Identische Passwörter vermeiden: Wer sein Paypal-Passwort auch bei anderen Online-Diensten nutzt, muss es dort ebenfalls ändern. Dies ist der häufigste Fehler von Internetnutzern und macht es Kriminellen besonders leicht. Identische Passwörter funktionieren wie ein Universalschlüssel.
Zwei-Faktor-Authentifizierung aktivieren: Diese zusätzliche Sicherheitsebene macht es Angreifern deutlich schwerer, auch mit gestohlenen Zugangsdaten Zugang zu erhalten. Paypal bietet diese Funktion in den Sicherheitseinstellungen an – unbedingt aktivieren, nicht nur bei Paypal, sondern in allen relevanten Online-Konten.
Wachsamkeit bei E-Mails: Nutzer sollten aktuell besonders misstrauisch gegenüber E-Mails sein, die angeblich von Paypal stammen. Phishing-Angriffe sind nach solchen Datenlecks besonders wahrscheinlich. Echte Paypal-E-Mails sind im Kundenbereich der Website einsehbar.
Langfristige Sicherheitsmaßnahmen
Ein Passwort-Manager kann dabei helfen, für jeden Online-Dienst ein einzigartiges, sicheres Passwort auszuwählen und zu verwenden – und dabei jederzeit den Überblick zu behalten.
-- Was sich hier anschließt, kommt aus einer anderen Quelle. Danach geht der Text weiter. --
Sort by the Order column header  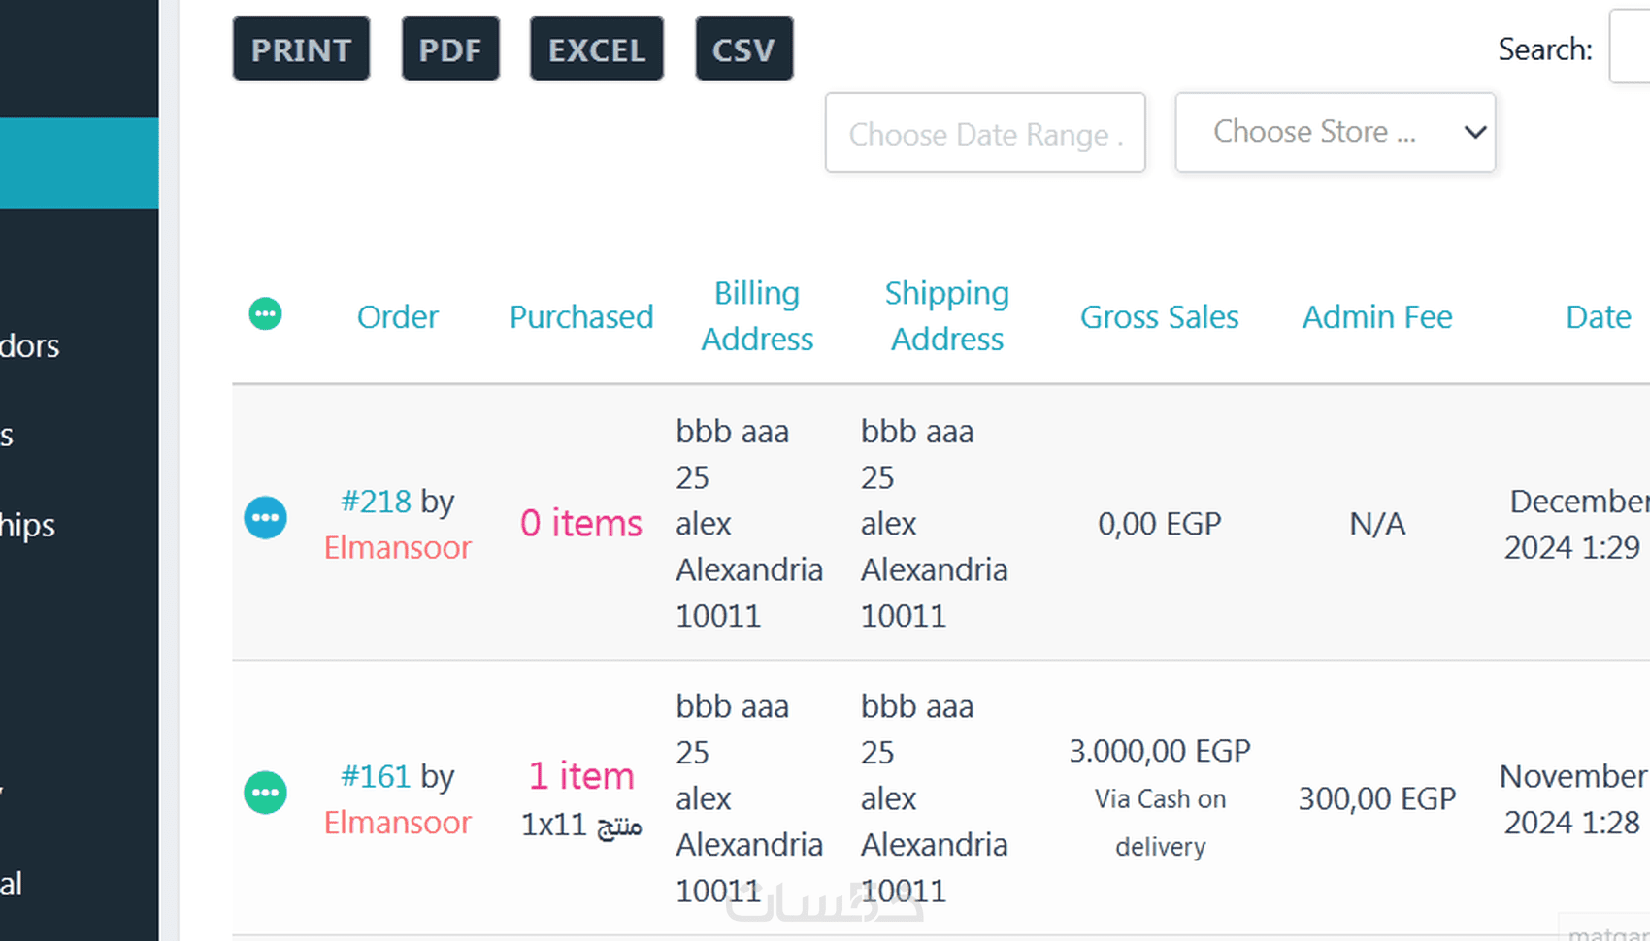click(397, 317)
Kostenlose Alternativen gibt es als integrierte Lösung in Browsern wie Chrome, Safari, Edge oder separat, etwa von Bitwarden.
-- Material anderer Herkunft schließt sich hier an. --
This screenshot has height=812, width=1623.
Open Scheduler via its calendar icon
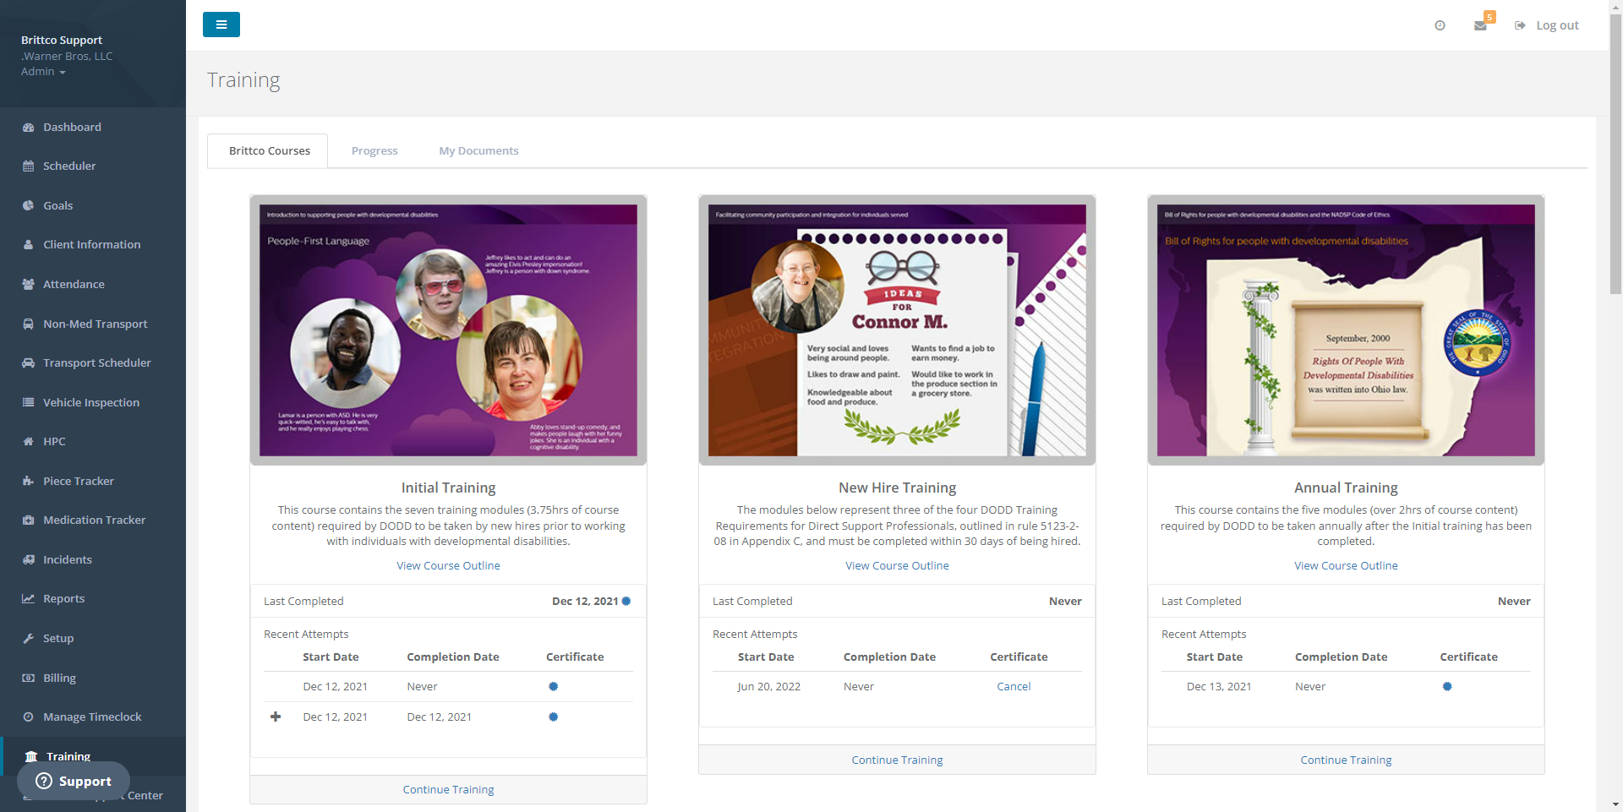coord(28,166)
Regelmäßige Überprüfung der Kontoaktivitäten bei allen wichtigen Online-Diensten sollte zur Routine werden. Viele Anbieter bieten mittlerweile Benachrichtigungen über verdächtige Aktivitäten an – etwa eine E-Mail bei Logins oder wenn das Passwort verändert wird. Solche Funktionen sollte man auf jeden Fall aktivieren, um immer bestens informiert zu sein.
Keine Panik, aber ernst nehmen
Die Daten wurden nicht bei Paypal abgegriffen.
Obwohl die Situation zweifellos beunruhigend ist, gibt es keinen Grund, in Panik zu geraten. Paypal selbst wurde nach aktuellem Kenntnisstand nicht gehackt, und wer die empfohlenen Sicherheitsmaßnahmen befolgt, ist gut geschützt. Dennoch zeigt der Vorfall einmal mehr, wie wichtig grundlegende IT-Sicherheit im Alltag ist.
Der wichtigste Grundsatz bleibt: Niemals identische Passwörter für verschiedene Dienste verwenden. Was für Kriminelle ein Universalschlüssel ist, wird für die Nutzer selbst schnell zum größten Sicherheitsrisiko.